Yes but we still need a default value. You have also to see the perf impact, now the current mpls entry size in linux kernel is under a cache line, even using 12 stacked labels, we are always under a cache line but beyond this value we're going to see performance issue.
On 4/6/17 11:33 AM, Olivier Dugeon wrote:
Well, I'm not sure to correctly understand.
Is this means that we could manage for example 136 segment paths of 30 labels each, 256 segment paths of 16 labels each, 1024 segment paths of 4 labels, ... In other words, the sum of all label stacks of all segment paths must fit under the 4k bytes limit. I understand that we must put a limit, but 4k bytes is short. Very short. At the maximum it only authorizes 4k connexions with only one label i.e. only 4K LDP, RSVP-TE or MP-BGP paths.

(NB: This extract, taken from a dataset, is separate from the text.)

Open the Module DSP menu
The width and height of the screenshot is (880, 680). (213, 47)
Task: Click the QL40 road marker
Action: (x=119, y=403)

Or is this means that the total size of the packet + labels must not increase 4k bytes ? That's enough for standard 1500 bytes packets, but not sufficient for jumbo frames.

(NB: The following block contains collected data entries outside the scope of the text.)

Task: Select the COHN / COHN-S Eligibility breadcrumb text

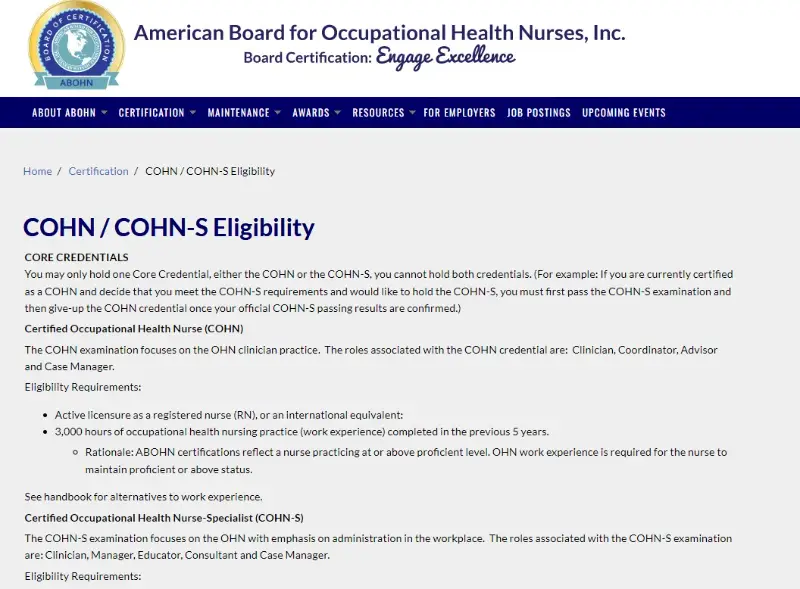Action: point(210,171)
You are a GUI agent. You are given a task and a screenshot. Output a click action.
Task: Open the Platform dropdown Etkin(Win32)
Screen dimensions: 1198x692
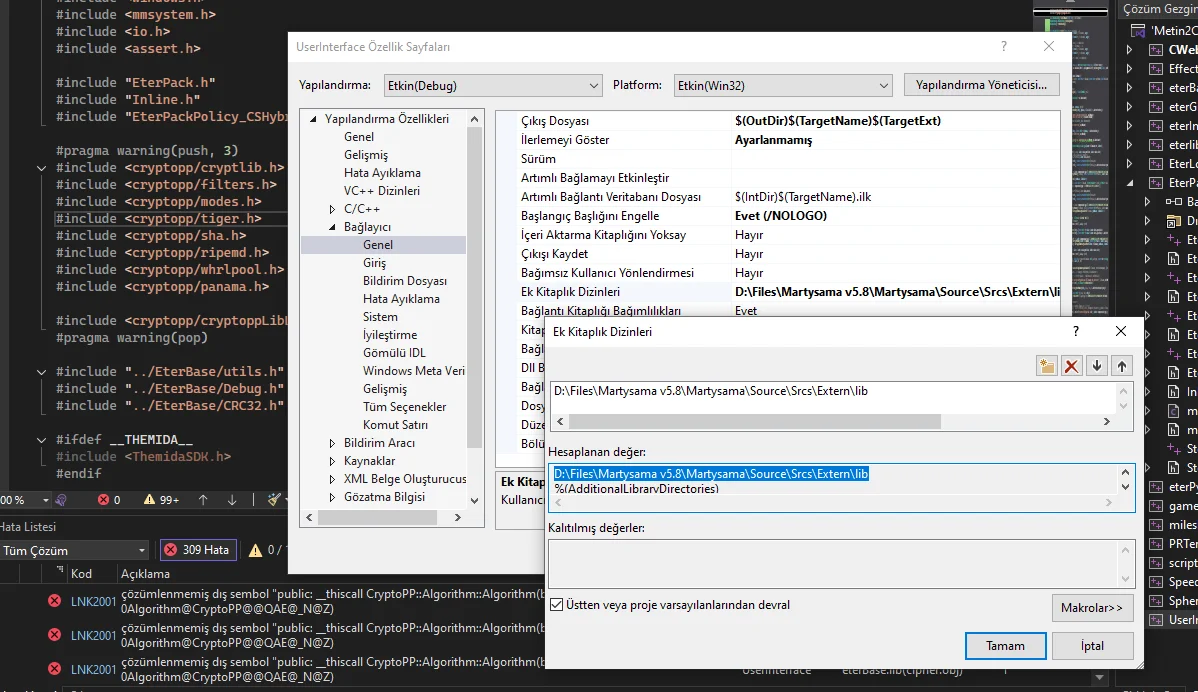[782, 85]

Or is this means that the total information per mpls_route must not exceed 4k bytes ? In this case, it is largely enough as label stacks in segment routing replace the number of nexhops. I means that, then you describe an mpls_route in segment routing, the stack of label is the path and nexthops are the label. So, no needs to have both nexhops and labels.
Can you precise which of my interpretation is correct, or if I'm completely wrong ?
The 4k limit is on a single mpls_route spec in the kernel. For example, a route like this: ip -f mpls route add 100 \ nexthop as to 101/102/.../130 via inet 172.16.1.1 \ nexthop as to 201/202/.../230 via inet 172.16.2.1 \ ... nexthop as to 3001/3002/.../3030 via inet 172.16.30.1 \ can only consume 4096 bytes in the kernel. 30'ish nexthops each with 30 labels all in a single MPLS route should be rather excessive - with both the number of labels and the number of nexthops. It has no correlation to packet size, number of routes, number of segment paths, etc.
Donald, Wrt PHP, this is incorrect, PHP node MUST not perform IP lookup, or in fact any lookup after POP. In most cases (labeled services, L2/L3 VPN) there's another label(s) in the stack, looking it up would be fatal. Regards, Jeff
On Mar 15, 2017, at 08:05, Donald Sharp <sharpd@cumulusnetworks.com> wrote:
David/Roopa -
Olivier asked me about these two issues yesterday in the FRR Technical Meeting. I just wanted to make sure I didn't loose track of these questions that he had:
1) More than 2 labels in the kernel at a time, when will this be allowed in the kernel?
-> David is currently working on this issue. When he is done it will be upstreamed. So soonish(tm).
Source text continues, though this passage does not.